Bem-vindos àquele que sequer deveria ser um tour pelo Caulabouço da mansão da minha caubeça.
Se de todas esta visita é a única que nos dispusemos a realizar furtiva no silêncio da madrugada não é à toa: o enclausurado que conheceremos a seguir, mesmo tão eloquente, apenas se move por entre as sombras obscuras do calar da noite
da memória
e da idealização.
Guarda-se voluntariamente num lugar ainda mais oculto que as celas convencionais, alguns andares abaixo do nível mais baixo até então conhecido. Para permanecer exigiu que construíssemos alçapões para acessar outros alçapões — detrás das lacunas do indizível. Não dura muito à luz. Guarda-se no escuro: como nas páginas de um livro fechado, clássico, há muito já lido, como no canto do fundo das estantes mais empoeiradas da erudição, como naquele vão estreito entre as pernas cruzadas de um sujeito que tenta evocar qualquer coisa de feminino enquanto, terrivelmente masculino, ajeita os óculos imitando toda uma classe de poetas românticos.
É o Lírico. Que pode percorrer qualquer latitude ou longitude, quadrimensional, e ainda assim parece conservar sua procedência de origem. Do afã pelo poético o Lírico veio,
às profundezas intocáveis do platônico
sempre retornará
enquanto o sol
nos salões
da razão
da superfície
continuar nascendo.
Até parece um vampiro:
de constâncias,
energias e
sanidade.
O Lírico nunca soube para onde vinha e nunca imaginou que se aprisionaria no Caulabouço da mansão, porque sua marca costumava ser (sabidamente condenado a) se repetir por todas as esquinas e vielas mais quentes do mundo, como as coxas das moças, numa busca incessante, equivocada e irrefreável pelo oposto, o frio
na barriga.
Ah, e por que veio parar aqui? Bem, quando abre a boca, enreda. É estranho admitir que, apesar de tanto conteúdo, sua sedução se restringe à forma — rigorosa, ritmada, por tantas vezes um retrato infiel. É assim que ele faz esquecer da qualidade ou verossimilhança de seu conteúdo
moral. Os perigos da convivência prolongada são ainda piores, então peço que não reclamem por termos de fazer este esforço para descer mais até encontrá-lo só por uns poucos segundos, tendo já que voltar brevemente. É sorte se pudermos lhe enxergar nesta escuridão, em paralelo às barras das grades.

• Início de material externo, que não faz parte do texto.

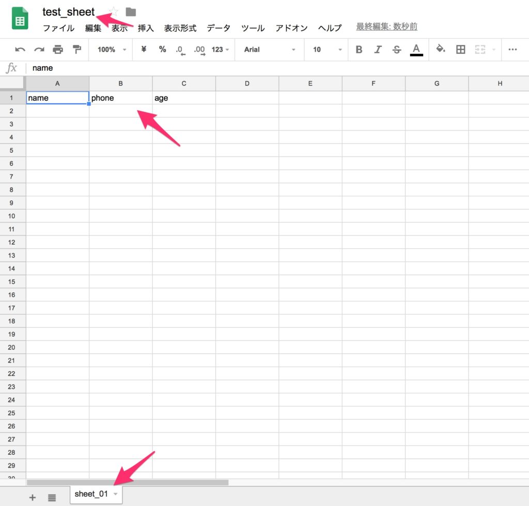Open the Arial font dropdown
The height and width of the screenshot is (506, 529).
(270, 50)
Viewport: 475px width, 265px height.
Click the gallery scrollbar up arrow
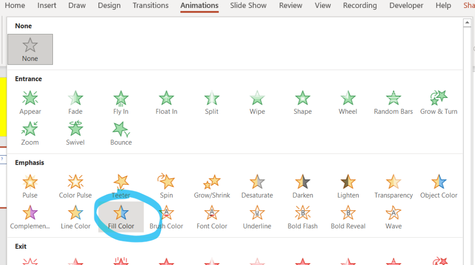(x=467, y=23)
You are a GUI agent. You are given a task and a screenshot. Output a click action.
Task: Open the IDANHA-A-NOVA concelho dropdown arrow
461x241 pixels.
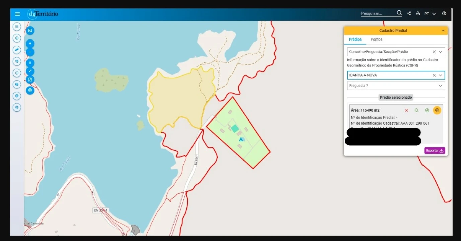pos(440,75)
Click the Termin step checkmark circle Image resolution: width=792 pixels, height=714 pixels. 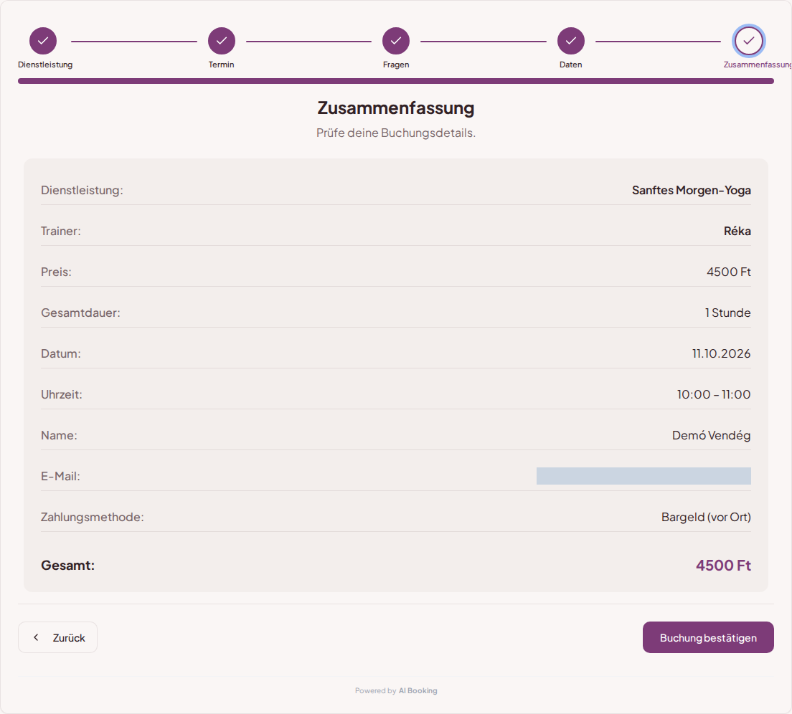click(221, 41)
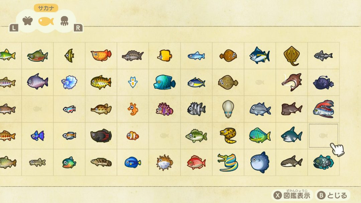Viewport: 361px width, 203px height.
Task: Click the L shoulder button icon
Action: [14, 28]
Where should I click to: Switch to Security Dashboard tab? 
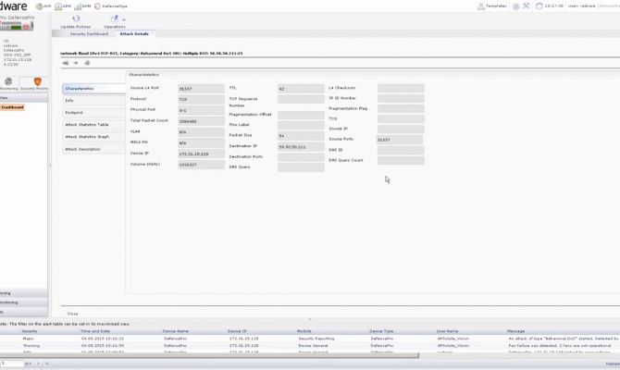coord(90,33)
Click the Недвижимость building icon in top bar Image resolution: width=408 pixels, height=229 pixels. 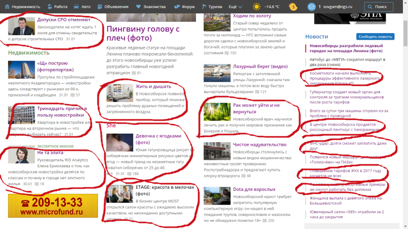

É o último lance de escadas. Só mais quarenta e oito alçapões para nos esgueirarmos. Preparem suas miopias. Franzino, o Lírico tem a aparência de um L minúsculo. Ou a de um i maiúsculo, dependendo da perspectiva. Também por isso lhe apelidamos o Lírico: houvesse uma tabela periódica dos acautelados, o Lírico seria o Li, que tudo de mais majestoso já leu. Tomaria o lugar do lítio. O novo metal mais leve, dando peso (ou energia?) para corrigir os desequi-
Librios mentais, no ponto baixo ou na mania. Ou produzi-los. Dada sua forma fácil e delgada (que exigiu o desafio dos desafios para a prisão, mas não se sabe quando nem onde, só a história do que custou aos cauptores), é seu o nome que os outros presos repetem riscando pelas paredes em conjuntos: quatro verticais e um quinto horizontal diagonal atravessando os primeiros, registrando a cada dia uma esperança de Li-
bertação.
LiLi sabe cantar. É tão, tão fino e sutil que parece ter o poder de ficar invisível no espaço entre dois dedos unidos. Por aLi, escapa como um som. Se esconde. Ou pode ficar parado com os cotovelos rentes ao corpo, nas arestas, e se camuflar aLi para ouvir conversas. Pode rolar por baixo de todas as portas e invadir outros espaços. Sair, só sai por mau comportamento — já o fez duas vezes e, na última que lhe trouxeram para cá, encontraram-no sapateando uma sinfonia à cidade olhando para as estrelas no céu logo em cima da placa do teatro Rialto. Na primeira, cantava Odara.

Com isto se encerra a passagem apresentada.